We now have the weekend, sick leave, parental leave, annual leave, superannuation, redundancy pay, and far, far more, all thanks to the staunch, enduring struggle of Unions who fought for a better life for Australian workers.

We’ve made bounds in progress since 1894, yet the Union movement isn’t slowing down.

In just the last year since May Day 2023, a suite of legislative changes facilitated by Unions have brought about significant improvement to workers’ rights, conditions, and pay.

After fiercely campaigning for Same Job Same Pay, Unions finally won the fight to close a loophole employers used to sidestep enterprise agreements and pay labour hire workers less than employees performing the same work.

The right for employees to disconnect was enshrined in law, allowing workers to refuse unreasonable work communications in unpaid personal time without fear of punishment.

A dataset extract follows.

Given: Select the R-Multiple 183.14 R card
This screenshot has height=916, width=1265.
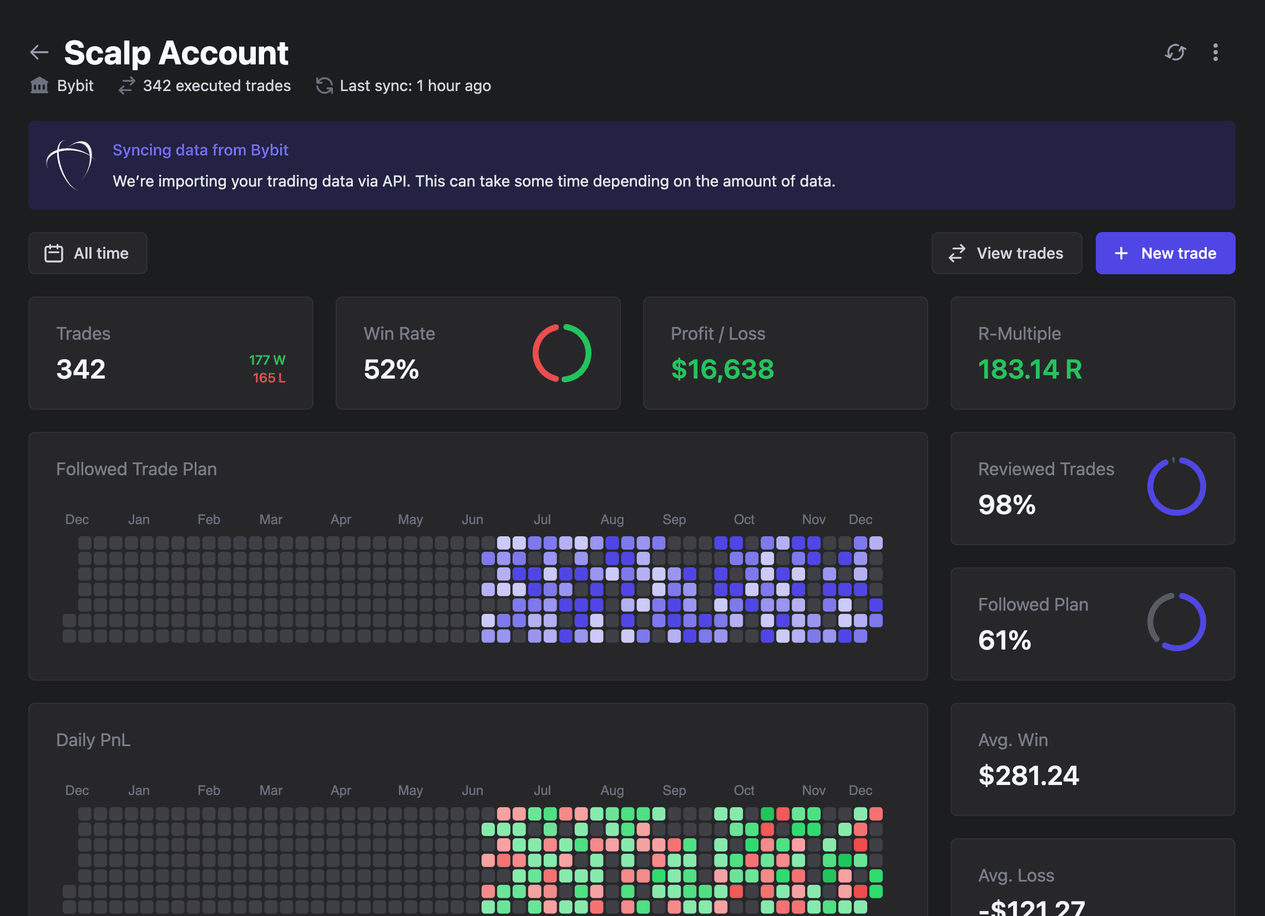Looking at the screenshot, I should [x=1092, y=353].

After a decade-long campaign led by passionate Union activists, 10 days of paid family and domestic violence leave were granted to all workers, with protection against discrimination for those facing FDV in the workplace.

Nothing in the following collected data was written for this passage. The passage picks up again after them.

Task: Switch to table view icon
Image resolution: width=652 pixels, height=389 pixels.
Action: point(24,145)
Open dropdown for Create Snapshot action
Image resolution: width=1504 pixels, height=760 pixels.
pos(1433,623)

Industrial manslaughter was made a criminal offence federally and new rights were granted to work health and safety representatives to improve workplace access, making work safer for all. Unions will continue to fight for improved work health and safety laws and standards to ensure no worker is killed on the job, standing by the principle that every workplace death is preventable.

Wage theft was finally criminalised earlier this year, introducing harsh new penalties for employers intentionally underpaying employees. Effective in eight months, employers committing wage theft will face up to 10 years’ imprisonment and fines of up to $7.8 million.

Much needed new protections for migrant workers were introduced in an effort to end rampant exploitation. Employers exploiting migrant workers will now face tougher penalties, including up to two years in prison, a tripling of previous financial penalties, and strict restrictions to hiring.

The Union movement has also been instrumental in the ongoing campaign to close the gender pay gap.

One strategy to get closer to this goal, which has recently come to fruition thanks to Unions, is legislating transparency around gender composition and pay gaps inside workplaces to encourage reflection, accountability, and action. In February, gender pay gaps for nearly 5,000 Australian private sector employers were published for the first time.

New pay secrecy laws were finally passed last year that banned pay secrecy clauses, tearing away another barrier to gender equality. These changes ensure workers have the freedom to discuss their wages and are empowered to expose and challenge pay discrimination and inequality in the workplace.

In addition to advocating for legislative changes that improve the working lives of all Australians, Unions have achieved victories at the bargaining table that benefit hundreds of thousands of workers, such as aged care workers who will receive pay increases of up to 28.5% after the Fair Work Commission agreed they were fundamentally undervalued.

NSW teachers won the highest wage increase since the 1990’s, ending months of tense negotiations that had involved the state government walking back on an agreement. This wage increase is a win for schools across the state struggling to attract and retain quality teachers.

It is because of these gains, wages are finally moving in Australia. According to data released by the ABS in February, wages grew by 4.2% in 2023, representing the highest growth in 15 years.

Only the Union movement, through campaigning, advocacy, struggle, and solidarity, could achieve such monumental wins for Australian workers.

It is just as workers realised more than 130 years ago at the advent of the labour movement in the Hunter region: when workers unite, we have the power to instigate real change for the better.